Linking External Components to a Spatio-temporal Modelling Framework: Coupling MODFLOW and PCRaster

Environmental Modelling & Software, Volume 24, Issue 9, September 2009, Pages 1088-1099

O. Schmitz, D. Karssenberg, W.P.A. van Deursen, and C.G. Wesseling

“An important step in the procedure of building an environmental model is the transformation of a conceptual model into a numerical simulation. To simplify model construction a framework is required that relieves the model developer from software engineering concerns. In addition, as the demand for a holistic understanding of environmental systems increases, access to external model components is necessary in order to construct integrated models.

“We present a modelling framework that provides two- and three-dimensional building blocks for construction of spatio-temporal models. Two different modelling languages available in the framework, the first tailored and the second an enhanced Python scripting language, allow the development and modification of models. We explain for both languages the interfaces allowing to link specialised model components and thus extending the functionality of the framework. We demonstrate the coupling of external components in order to create multicomponent models by the development of the link to the groundwater model MODFLOW and provide results of an integrated catchment model. The approach described is appropriate for constructing integrated models that include a coupling of a small number of components.”
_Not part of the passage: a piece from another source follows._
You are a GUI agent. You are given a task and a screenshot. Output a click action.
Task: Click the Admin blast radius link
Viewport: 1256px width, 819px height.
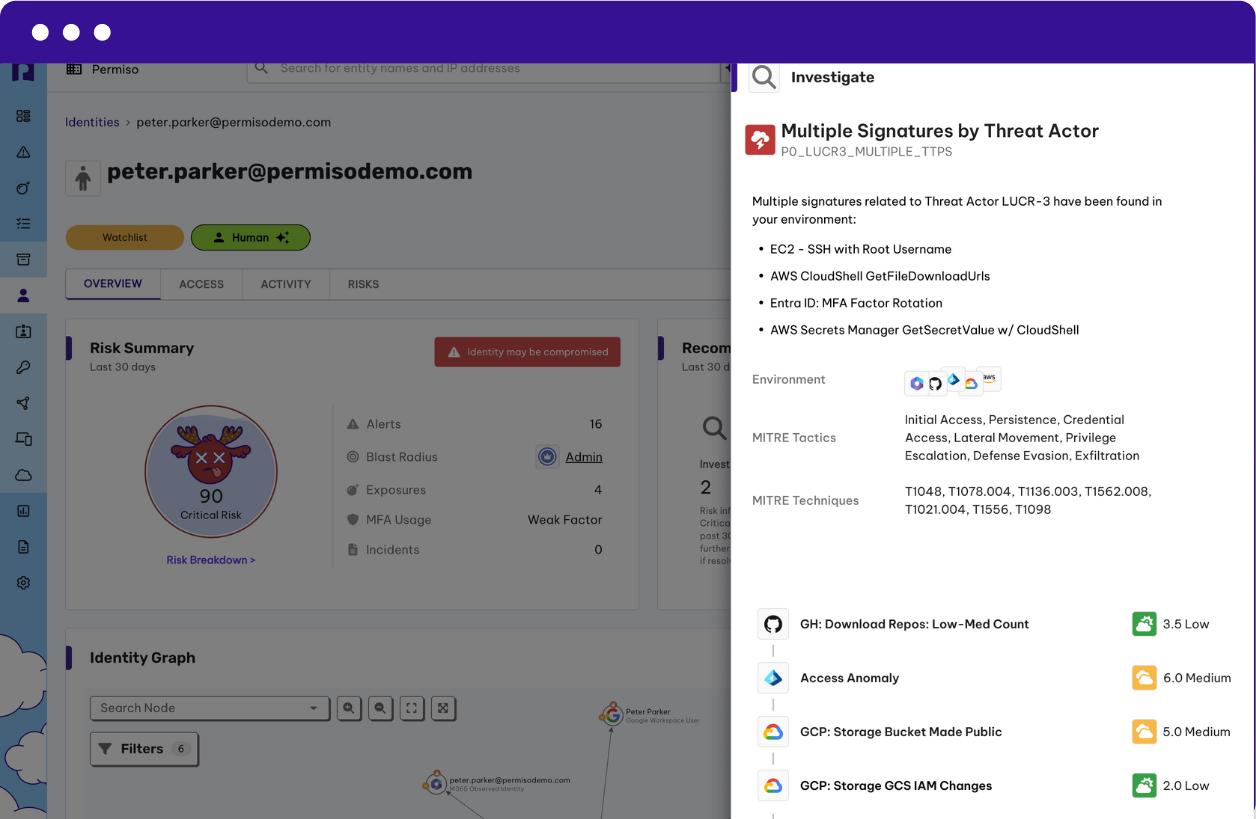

An Investigation on the Distribution of Eight Hazardous Heavy Metals in the Suburban Farmland of China

Journal of Hazardous Materials, Volume 167, Issues 1-3, 15 August 2009, Pages 1246-1251

Pingguo Yang, Renzhao Mao, Hongbo Shao, Yunfeng Gao

“Understanding spatial variability of hazardous soil heavy metals is an important precondition for suitably monitoring and evaluating eco-environment quality in the primary agricultural production zone. One hundred topsoils were sampled from the urban–rural transition zone in Taihang Piedmont Plain, China. The contents of eight heavy metals Cu, Zn, Cr, Ni, Pb, Cd, Hg and As were tested for each soil sample, and their spatial patterns were analyzed by the semivariogram approach of geostatistics and geographical information system (GIS) technology. Results showed that Cd concentration exceeded its background level. The local pollution from Cd attributed to the anthropogenic influence. The concentrations of eight hazardous heavy metals are relatively lower than the critical values of the national soil quality standard. The correlation distance of soil heavy metals ranged from 3.28 to 11.63 km, with the eight heavy metals having moderate spatial dependence. Cu, Cr, Ni, Pb and As are associated with and controlled by parent material. The results are helpful for improving agricultural and forest ecosystem in the arid and semiarid region.”